Membros da Sociedade Civil defendem que os recursos alocados ao Sistema Nacional de Saúde (SNS) não respondem à dinâmica de crescimento populacional e não se fazem sentir em instituições hospitalares de níveis inferiores.

Por isso, a sociedade civil entende que é urgente a descentralização dos fundos destinados ao sector para melhor se enfrentar o HIV e os problemas que apoquentam a Saúde Sexual e Reprodutiva em Moçambique.

A constatação foi expressa recentemente, em Maputo, num debate que envolveu diversos actores do sector da saúde em Moçambique, desde organizações da sociedade civil, instituições do governo e comunicação social.

“Há um investimento a nível central, mas os recursos não chegam à base. Quando os investimentos não chegam à base, o SNS fica prejudicado. Passa-se a observar a falta de insumos nos hospitais de escala menor”, disse o consultor Egas Daniel, em representação da Prosolve Research & Development.

Egas acrescentou que as unidades sanitárias que se encontram nos distritos são as que mais se ressentem com a falta de insumos.

Para Firmino Gonçalves, igualmente consultor da Prosolve Research & Development, o investimento destinado ao sector da saúde não consegue responder à dinâmica do crescimento populacional.            

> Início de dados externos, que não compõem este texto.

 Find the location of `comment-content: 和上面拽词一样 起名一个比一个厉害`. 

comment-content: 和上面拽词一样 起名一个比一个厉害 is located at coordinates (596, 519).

“O que se investe não responde à dinâmica do crescimento populacional. Os investimentos não têm em conta o crescimento da população e isso pode constituir um problema grave para a melhoria da prestação de serviços no sector da saúde”, afirma o consultor.

No que diz respeito ao incumprimento dos compromissos da Declaração de Abuja por parte de Moçambique – considerando-se que de 2013 para 2020, houve uma diminuição drástica de investimento à saúde – os consultores levantam as seguintes questões: quantos anos são necessários para que o país consiga atingir os 15 por cento da Declaração? Onde buscar recursos para se responder à incapacidade financeira que o país apresenta para o cumprimento do compromisso? 

Para o vice-bastonário da Ordem dos Enfermeiros de Moçambique, Grácio Guambe, há necessidade de se aprofundar o debate sobre o financiamento ao sector da saúde, assim como se deve dar continuidade à monitoria dos recursos destinados a este sector.    

“A questão do financiamento ao sector da saúde é bastante preocupante. Queremos que os medicamentos cheguem a cada pessoa e, para tal, precisa-se de um bom financiamento para se responder aos desafios do sector”, disse Guambe.  

No mesmo debate – Yara Paulo, em representação do  Programa Nacional de Luta Contra SIDA, do Ministério da Saúde (MISAU) – defende a urgência de se dinamizar o financiamento ao sector da saúde, especialmente para se lidar com a Saúde Sexual e Reprodutiva e HIV.  

“Há melhorias que precisam de ser implementadas, desde o nível central para o básico. Deve-se injectar mais recursos ao sector”, afirmou Yara Paulo.

Por seu turno, Rito Massuanganhe, em representação do Conselho Nacional de Combateao HIV/SIDA(CNCS), diz que é importante que se priorize a resposta ao HIV para que evite a propagação de infecções.

“Quando não se previne, gasta-se imenso com o tratamento do HIV. Por isso, é urgente que se tome medidas práticas de financiamento”, disse Massuanganhe.   

Para que o país responda positivamente a este compromisso internacional, o director do Observatório Cidadão para Saúde (OCS), Jorge Matine, defende a necessidade de se reduzir a dependência externa, apostando-se em mecanismos internos de financiamento sem, entretanto, pressionar-se o cidadão.    

“A dependência externa gera custos graves ao sector da saúde. Fica-se dependente dos recursos estrangeiros, ao passo que os problemas são internos. Deve-se arranjar mecanismos de criação de fundos para se responder aos problemas que afectam o sector da saúde”, defende o director, adiantando que “Moçambique não pode optar pelo mesmo caminho escolhido por Quénia e Lezotho, que passaram a buscar espaços fiscais no bolso do cidadão.”

“Não se deve sufocar o bolso do cidadão, devíamos pensar em mecanismos melhores de arrecadação de fundos para o sector. Sem a elevação de recursos, continuar-se-á a reduzir a capacidade de resposta das instituições”, sublinhou Matine. 

O encontro foi realizado no âmbito de uma acção conjunta entre o Observatório Cidadão para Saúde (OCS) e Action Aid Moçambique, no âmbito da implementação do Projecto Partnership for Social Accountability (PSA).

O mesmo foi precedido por uma formação de jornalistas em matéria de fiscalização de finanças públicas destinadas ao sector da saúde, com enfoque para a Saúde Sexual Reprodutiva e HIV.